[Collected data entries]
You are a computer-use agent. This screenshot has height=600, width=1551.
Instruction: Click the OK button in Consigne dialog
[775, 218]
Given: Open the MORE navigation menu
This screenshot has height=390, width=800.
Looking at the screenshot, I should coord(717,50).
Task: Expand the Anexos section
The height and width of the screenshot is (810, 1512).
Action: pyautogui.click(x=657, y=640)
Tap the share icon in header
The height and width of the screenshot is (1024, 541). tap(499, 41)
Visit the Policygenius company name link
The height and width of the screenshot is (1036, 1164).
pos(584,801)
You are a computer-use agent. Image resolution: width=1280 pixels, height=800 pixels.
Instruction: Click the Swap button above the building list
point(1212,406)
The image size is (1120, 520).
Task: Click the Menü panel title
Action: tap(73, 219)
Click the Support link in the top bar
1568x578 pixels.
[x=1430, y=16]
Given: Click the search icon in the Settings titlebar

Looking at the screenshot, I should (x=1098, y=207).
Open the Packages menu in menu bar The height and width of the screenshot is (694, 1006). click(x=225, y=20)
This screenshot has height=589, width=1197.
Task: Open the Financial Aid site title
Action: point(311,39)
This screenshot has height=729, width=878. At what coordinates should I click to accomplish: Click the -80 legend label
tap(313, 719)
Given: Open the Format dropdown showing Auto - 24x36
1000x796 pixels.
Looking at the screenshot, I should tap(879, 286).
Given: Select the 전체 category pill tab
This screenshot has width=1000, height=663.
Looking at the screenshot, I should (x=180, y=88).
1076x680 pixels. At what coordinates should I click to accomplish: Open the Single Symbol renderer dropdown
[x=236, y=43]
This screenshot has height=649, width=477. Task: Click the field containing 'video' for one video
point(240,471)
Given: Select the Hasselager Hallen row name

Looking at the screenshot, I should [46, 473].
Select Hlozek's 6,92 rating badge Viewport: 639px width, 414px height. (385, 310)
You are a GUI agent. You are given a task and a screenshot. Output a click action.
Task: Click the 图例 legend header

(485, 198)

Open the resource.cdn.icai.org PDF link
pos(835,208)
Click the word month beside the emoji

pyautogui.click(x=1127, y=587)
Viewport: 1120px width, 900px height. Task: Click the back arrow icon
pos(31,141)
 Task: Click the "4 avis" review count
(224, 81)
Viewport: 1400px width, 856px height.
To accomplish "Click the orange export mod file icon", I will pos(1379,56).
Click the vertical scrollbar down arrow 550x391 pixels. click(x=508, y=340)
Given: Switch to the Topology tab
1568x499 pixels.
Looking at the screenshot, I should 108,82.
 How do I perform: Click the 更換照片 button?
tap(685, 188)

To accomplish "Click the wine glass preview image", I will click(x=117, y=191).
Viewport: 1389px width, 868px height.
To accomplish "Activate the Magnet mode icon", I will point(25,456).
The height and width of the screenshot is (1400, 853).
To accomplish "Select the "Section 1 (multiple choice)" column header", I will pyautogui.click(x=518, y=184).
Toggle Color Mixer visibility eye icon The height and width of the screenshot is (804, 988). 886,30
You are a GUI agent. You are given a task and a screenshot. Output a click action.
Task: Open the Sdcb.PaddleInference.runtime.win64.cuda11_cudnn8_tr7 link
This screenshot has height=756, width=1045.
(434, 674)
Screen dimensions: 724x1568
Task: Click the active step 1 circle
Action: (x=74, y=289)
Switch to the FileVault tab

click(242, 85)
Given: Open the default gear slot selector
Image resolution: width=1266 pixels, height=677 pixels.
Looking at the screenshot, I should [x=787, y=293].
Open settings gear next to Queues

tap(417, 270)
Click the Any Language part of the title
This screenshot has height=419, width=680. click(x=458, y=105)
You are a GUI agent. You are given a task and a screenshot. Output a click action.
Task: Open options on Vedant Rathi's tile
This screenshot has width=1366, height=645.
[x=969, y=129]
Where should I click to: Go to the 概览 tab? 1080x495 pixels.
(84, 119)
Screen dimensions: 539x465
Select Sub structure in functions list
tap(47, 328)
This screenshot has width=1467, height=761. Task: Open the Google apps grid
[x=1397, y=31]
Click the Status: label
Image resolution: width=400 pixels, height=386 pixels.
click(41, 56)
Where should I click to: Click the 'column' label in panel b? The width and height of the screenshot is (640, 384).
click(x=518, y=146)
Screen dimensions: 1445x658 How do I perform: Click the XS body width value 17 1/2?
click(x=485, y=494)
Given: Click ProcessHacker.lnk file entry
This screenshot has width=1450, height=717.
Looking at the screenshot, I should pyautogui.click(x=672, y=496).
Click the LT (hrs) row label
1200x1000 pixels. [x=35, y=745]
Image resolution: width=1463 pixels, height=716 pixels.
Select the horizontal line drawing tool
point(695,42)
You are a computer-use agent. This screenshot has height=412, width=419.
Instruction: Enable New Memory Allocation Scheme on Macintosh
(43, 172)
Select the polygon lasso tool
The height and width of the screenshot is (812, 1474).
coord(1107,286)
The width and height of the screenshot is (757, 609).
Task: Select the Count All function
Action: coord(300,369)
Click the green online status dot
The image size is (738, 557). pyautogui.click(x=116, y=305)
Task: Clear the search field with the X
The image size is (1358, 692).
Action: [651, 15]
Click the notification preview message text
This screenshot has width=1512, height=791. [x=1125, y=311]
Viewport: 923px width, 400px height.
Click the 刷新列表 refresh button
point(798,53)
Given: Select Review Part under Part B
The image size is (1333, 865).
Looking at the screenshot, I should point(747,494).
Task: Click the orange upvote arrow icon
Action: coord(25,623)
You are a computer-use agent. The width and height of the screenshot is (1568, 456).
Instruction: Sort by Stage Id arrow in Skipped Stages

▶ **About this task**
An exact restatement of the lines from the one with "This screenshot has width=1467, height=761." through the last line of the data is the only acceptable answer.

▶ **Answer for the task**
This screenshot has width=1467, height=761. Task: Open the Google apps grid
[x=1397, y=31]
Click the Status: label
Image resolution: width=400 pixels, height=386 pixels.
click(41, 56)
Where should I click to: Click the 'column' label in panel b? The width and height of the screenshot is (640, 384).
click(x=518, y=146)
Screen dimensions: 1445x658 How do I perform: Click the XS body width value 17 1/2?
click(x=485, y=494)
Given: Click ProcessHacker.lnk file entry
This screenshot has width=1450, height=717.
Looking at the screenshot, I should pyautogui.click(x=672, y=496).
Click the LT (hrs) row label
1200x1000 pixels. [x=35, y=745]
Image resolution: width=1463 pixels, height=716 pixels.
Select the horizontal line drawing tool
point(695,42)
You are a computer-use agent. This screenshot has height=412, width=419.
Instruction: Enable New Memory Allocation Scheme on Macintosh
(43, 172)
Select the polygon lasso tool
The height and width of the screenshot is (812, 1474).
coord(1107,286)
The width and height of the screenshot is (757, 609).
Task: Select the Count All function
Action: coord(300,369)
Click the green online status dot
The image size is (738, 557). pyautogui.click(x=116, y=305)
Task: Clear the search field with the X
The image size is (1358, 692).
Action: [651, 15]
Click the notification preview message text
This screenshot has width=1512, height=791. [x=1125, y=311]
Viewport: 923px width, 400px height.
Click the 刷新列表 refresh button
point(798,53)
Given: Select Review Part under Part B
The image size is (1333, 865).
Looking at the screenshot, I should point(747,494).
Task: Click the orange upvote arrow icon
Action: coord(25,623)
You are a computer-use agent. The width and height of the screenshot is (1568, 456).
Instruction: Sort by Stage Id arrow in Skipped Stages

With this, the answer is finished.